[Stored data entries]
------
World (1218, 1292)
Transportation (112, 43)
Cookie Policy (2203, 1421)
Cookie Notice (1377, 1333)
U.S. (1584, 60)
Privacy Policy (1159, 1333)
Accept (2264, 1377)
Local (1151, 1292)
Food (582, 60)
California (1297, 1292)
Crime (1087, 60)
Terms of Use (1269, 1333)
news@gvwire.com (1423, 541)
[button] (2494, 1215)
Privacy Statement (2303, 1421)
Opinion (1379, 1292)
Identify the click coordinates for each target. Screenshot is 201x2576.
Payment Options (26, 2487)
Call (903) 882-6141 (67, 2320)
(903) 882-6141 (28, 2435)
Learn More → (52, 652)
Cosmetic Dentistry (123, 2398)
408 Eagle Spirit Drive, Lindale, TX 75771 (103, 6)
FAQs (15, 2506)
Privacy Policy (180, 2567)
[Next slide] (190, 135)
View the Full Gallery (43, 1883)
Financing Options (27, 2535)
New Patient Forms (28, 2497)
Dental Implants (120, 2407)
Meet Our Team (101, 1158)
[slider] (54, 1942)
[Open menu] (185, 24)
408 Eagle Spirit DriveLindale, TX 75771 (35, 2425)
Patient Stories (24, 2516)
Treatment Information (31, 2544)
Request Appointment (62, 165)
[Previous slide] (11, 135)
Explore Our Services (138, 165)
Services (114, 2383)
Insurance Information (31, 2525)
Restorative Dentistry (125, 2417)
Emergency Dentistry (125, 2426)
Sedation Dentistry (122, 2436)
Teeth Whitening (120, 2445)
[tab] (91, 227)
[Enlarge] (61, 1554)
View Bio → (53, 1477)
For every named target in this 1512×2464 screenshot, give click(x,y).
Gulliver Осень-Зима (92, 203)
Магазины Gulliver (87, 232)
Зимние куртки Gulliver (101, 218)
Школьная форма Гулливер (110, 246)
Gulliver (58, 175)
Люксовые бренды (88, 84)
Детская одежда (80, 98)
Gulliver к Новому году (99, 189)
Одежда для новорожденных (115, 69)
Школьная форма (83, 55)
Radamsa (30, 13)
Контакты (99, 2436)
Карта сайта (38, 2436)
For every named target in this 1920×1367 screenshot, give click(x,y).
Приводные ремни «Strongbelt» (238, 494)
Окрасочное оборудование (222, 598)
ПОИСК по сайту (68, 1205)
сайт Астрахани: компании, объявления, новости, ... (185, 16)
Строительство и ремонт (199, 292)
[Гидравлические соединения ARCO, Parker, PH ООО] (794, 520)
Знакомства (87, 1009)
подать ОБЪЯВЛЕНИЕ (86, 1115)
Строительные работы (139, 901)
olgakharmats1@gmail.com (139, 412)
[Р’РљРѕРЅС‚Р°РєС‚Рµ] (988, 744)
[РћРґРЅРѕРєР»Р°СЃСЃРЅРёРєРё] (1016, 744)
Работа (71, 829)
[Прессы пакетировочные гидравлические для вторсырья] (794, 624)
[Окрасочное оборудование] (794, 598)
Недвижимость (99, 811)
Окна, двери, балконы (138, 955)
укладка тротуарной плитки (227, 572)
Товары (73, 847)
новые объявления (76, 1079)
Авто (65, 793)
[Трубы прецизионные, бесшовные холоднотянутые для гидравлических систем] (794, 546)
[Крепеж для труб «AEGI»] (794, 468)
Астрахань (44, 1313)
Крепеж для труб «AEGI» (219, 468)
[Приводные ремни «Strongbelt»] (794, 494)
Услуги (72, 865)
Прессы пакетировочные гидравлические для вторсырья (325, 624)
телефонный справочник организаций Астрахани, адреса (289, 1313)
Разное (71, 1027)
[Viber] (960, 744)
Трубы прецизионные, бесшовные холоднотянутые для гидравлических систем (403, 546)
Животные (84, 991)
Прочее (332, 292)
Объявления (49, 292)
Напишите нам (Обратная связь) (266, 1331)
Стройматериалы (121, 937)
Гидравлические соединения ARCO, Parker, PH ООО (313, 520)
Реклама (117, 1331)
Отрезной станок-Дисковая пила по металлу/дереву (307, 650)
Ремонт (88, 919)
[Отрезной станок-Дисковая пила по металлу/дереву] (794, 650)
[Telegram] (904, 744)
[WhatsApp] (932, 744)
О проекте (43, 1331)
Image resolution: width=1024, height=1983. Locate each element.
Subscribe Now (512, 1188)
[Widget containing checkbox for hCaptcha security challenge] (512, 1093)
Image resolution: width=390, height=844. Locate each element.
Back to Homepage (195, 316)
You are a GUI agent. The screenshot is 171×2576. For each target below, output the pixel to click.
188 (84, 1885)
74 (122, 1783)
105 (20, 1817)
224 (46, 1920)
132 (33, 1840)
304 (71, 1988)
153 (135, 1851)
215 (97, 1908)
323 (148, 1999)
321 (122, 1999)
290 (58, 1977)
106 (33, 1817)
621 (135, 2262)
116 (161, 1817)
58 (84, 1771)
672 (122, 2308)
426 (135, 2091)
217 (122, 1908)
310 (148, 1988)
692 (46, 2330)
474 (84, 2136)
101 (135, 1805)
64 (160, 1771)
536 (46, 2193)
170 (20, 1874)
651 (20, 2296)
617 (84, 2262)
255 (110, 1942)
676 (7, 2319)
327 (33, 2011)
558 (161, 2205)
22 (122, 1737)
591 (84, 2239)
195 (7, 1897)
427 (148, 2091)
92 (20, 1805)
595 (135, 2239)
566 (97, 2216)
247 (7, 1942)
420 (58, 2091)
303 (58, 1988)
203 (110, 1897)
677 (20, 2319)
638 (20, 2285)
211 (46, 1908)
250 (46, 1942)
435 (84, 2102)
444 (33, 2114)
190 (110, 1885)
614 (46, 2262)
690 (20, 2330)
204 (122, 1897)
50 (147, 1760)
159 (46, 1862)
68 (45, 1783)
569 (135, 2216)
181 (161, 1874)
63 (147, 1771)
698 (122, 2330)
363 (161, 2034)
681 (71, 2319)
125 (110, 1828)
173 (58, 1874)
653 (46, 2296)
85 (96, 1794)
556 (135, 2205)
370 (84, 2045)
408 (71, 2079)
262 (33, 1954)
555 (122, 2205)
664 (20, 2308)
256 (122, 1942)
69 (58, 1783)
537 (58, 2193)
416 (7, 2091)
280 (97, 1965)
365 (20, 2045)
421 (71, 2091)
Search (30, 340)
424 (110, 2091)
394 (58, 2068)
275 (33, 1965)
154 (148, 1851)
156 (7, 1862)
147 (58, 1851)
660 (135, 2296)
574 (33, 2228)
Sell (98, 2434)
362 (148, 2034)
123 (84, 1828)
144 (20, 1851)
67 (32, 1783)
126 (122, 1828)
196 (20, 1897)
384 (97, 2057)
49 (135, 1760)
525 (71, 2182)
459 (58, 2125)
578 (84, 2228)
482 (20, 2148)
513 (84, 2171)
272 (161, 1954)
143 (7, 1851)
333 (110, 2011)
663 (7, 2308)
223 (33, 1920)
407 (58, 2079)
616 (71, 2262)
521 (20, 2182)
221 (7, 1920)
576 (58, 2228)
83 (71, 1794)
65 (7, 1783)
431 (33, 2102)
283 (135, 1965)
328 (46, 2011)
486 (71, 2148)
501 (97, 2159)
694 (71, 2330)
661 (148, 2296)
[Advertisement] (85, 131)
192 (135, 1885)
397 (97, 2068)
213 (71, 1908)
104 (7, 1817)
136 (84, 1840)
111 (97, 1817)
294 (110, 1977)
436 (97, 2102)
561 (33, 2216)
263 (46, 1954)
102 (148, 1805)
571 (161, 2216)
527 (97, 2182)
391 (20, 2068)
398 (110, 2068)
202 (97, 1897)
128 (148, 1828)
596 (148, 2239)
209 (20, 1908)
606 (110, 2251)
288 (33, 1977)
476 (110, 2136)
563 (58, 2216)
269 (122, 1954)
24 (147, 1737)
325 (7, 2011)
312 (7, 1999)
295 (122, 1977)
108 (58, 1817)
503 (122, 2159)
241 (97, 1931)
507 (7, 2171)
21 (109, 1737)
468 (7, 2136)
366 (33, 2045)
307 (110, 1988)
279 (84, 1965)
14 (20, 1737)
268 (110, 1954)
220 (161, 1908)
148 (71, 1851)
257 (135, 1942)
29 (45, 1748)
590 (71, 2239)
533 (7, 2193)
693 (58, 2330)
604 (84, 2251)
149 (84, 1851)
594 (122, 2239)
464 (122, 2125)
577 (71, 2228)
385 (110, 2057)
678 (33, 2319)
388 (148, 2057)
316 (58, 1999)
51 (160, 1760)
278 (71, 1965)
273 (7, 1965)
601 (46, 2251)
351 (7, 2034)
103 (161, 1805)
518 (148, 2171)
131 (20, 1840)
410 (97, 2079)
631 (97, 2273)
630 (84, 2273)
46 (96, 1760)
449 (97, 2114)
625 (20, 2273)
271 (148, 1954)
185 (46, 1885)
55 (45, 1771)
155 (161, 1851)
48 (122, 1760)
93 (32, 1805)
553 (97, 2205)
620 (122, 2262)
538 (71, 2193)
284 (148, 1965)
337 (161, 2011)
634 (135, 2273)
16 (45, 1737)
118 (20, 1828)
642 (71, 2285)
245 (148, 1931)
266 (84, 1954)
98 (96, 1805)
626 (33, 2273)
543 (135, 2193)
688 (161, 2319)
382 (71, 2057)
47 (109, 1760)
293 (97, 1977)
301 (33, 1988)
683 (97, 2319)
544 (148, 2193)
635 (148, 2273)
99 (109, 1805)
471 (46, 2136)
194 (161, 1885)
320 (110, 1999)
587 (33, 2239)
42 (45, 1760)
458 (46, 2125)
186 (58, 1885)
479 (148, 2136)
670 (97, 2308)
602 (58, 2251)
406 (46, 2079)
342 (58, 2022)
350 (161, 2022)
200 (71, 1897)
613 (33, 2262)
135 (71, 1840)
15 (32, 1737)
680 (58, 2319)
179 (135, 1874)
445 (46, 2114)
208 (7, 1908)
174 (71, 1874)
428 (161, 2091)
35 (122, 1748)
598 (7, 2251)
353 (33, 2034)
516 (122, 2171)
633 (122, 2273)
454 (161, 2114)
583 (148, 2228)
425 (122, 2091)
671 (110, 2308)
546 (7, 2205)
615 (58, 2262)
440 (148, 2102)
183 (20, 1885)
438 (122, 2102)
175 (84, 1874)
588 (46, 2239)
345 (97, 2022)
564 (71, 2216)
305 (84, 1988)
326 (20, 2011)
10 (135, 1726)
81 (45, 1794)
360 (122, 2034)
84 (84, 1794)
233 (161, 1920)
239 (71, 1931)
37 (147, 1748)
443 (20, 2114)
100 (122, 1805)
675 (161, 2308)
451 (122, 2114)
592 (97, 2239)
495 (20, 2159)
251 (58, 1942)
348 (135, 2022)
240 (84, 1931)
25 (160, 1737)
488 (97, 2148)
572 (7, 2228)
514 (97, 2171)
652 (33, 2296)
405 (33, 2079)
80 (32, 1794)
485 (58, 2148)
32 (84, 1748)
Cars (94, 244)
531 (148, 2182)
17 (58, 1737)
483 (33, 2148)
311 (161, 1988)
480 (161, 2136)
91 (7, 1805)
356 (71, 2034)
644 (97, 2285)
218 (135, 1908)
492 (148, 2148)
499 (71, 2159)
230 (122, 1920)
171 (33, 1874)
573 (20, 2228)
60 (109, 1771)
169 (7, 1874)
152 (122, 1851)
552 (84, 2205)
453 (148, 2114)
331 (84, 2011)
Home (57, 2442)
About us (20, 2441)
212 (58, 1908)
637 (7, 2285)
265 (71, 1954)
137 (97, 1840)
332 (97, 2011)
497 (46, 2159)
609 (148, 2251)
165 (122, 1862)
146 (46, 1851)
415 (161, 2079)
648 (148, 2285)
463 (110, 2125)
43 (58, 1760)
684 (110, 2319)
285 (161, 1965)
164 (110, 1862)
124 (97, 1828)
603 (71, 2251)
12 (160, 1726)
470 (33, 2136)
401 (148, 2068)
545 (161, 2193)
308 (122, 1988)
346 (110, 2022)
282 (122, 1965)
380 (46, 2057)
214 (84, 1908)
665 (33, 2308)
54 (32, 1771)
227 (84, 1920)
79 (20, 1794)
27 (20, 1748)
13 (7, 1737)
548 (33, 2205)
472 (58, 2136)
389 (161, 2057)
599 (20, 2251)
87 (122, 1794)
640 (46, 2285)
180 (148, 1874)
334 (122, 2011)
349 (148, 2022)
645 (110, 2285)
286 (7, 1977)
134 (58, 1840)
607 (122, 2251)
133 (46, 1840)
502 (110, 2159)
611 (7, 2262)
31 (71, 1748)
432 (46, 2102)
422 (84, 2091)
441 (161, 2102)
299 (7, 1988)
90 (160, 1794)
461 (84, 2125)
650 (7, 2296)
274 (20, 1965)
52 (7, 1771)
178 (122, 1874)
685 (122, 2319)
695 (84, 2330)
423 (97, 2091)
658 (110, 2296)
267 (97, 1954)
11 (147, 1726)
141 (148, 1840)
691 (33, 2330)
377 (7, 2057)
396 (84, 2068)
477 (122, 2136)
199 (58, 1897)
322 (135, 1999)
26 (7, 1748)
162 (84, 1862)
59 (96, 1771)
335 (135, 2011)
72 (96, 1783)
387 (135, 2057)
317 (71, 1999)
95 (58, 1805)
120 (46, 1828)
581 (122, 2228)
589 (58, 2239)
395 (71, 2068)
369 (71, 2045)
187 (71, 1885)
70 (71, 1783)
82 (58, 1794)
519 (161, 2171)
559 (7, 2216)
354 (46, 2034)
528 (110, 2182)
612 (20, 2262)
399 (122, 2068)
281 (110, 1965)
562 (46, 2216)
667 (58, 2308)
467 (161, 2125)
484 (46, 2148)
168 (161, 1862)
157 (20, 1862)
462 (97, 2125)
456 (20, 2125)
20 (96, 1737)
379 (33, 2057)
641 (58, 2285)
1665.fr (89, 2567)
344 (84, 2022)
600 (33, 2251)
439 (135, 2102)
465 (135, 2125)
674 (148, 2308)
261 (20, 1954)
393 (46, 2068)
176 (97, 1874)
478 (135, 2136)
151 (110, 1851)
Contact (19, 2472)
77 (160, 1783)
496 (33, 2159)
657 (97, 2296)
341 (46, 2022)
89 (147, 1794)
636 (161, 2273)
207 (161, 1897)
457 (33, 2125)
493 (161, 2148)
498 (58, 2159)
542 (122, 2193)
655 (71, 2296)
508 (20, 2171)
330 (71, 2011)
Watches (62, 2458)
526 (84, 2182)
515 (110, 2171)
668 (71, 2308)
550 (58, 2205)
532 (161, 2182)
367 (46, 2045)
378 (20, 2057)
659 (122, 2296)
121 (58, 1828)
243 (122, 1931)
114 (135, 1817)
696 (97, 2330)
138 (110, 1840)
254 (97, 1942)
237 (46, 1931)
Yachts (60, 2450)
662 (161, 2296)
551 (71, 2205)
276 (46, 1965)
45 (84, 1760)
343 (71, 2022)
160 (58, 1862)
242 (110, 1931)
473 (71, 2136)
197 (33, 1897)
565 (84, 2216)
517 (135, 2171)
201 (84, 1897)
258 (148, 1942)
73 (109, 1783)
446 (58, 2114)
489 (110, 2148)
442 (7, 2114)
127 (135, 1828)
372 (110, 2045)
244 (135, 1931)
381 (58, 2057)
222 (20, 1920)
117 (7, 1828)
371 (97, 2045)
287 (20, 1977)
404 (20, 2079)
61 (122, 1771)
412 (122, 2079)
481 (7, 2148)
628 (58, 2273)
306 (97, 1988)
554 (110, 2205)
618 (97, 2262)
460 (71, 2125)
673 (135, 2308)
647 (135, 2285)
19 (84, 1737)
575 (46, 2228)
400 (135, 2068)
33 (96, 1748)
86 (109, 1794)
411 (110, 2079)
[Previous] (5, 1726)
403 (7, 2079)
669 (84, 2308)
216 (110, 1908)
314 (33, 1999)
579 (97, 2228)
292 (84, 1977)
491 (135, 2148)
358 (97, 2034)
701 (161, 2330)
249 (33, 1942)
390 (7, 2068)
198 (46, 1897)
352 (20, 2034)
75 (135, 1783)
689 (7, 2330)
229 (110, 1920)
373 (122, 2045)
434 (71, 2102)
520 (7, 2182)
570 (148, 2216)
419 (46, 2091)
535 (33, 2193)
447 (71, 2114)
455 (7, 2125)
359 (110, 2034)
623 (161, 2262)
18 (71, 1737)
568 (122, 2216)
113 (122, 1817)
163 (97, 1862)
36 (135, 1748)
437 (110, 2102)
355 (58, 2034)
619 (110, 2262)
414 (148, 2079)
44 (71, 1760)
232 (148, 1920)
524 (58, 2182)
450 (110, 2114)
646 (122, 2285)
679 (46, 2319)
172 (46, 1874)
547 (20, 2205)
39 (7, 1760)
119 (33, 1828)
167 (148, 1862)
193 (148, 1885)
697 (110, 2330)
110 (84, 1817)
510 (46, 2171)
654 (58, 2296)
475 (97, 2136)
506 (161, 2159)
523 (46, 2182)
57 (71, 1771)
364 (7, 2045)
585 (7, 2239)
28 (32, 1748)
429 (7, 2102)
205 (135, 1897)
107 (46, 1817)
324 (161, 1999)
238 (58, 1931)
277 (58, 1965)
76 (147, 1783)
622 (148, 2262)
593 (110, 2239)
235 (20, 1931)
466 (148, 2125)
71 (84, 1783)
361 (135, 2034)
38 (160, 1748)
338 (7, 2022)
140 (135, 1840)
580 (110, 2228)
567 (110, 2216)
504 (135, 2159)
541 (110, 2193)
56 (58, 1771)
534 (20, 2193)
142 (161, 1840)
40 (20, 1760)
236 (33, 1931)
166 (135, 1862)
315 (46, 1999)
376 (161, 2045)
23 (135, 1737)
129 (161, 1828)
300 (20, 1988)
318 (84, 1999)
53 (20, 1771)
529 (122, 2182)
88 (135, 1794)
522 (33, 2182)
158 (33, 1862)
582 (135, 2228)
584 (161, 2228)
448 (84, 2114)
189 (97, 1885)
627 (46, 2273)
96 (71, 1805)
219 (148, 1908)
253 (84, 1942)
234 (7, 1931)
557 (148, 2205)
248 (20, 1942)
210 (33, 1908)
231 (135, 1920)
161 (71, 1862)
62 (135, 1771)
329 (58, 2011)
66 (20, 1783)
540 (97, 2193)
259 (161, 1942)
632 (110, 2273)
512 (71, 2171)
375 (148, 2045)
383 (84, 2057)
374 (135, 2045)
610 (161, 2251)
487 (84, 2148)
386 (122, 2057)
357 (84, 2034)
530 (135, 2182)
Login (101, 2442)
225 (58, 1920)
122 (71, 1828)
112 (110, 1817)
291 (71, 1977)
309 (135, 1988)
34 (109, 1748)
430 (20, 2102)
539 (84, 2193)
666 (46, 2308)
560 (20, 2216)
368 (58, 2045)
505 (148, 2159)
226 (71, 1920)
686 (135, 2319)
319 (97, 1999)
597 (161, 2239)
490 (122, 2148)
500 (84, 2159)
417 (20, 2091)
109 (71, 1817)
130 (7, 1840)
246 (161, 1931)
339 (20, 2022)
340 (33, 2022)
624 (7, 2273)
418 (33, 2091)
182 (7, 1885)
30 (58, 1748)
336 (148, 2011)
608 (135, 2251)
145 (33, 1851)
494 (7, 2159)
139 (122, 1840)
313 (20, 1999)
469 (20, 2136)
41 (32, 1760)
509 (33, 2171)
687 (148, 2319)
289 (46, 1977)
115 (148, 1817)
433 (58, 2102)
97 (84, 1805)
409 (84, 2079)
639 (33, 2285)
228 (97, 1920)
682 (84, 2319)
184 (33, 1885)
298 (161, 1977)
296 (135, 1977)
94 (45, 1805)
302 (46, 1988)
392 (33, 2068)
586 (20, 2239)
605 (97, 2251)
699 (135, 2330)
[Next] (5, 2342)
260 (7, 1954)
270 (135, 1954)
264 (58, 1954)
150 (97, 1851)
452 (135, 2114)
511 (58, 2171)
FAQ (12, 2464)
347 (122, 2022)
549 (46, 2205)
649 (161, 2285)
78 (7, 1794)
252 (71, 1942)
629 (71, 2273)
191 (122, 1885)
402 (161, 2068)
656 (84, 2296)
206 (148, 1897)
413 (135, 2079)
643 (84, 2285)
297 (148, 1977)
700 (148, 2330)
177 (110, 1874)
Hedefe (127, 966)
------
**TASK TO CARRY OUT**
In the entries above, locate every line with the word "each" and copy it.

**SOLUTION BELOW**
Identify the click coordinates for each target. Screenshot is 201x2576.
Image resolution: width=1024, height=1983. Locate each element.
Image resolution: width=390, height=844. Locate each element.
You are a GUI agent. The screenshot is 171×2576. For each target below, output the pixel to click.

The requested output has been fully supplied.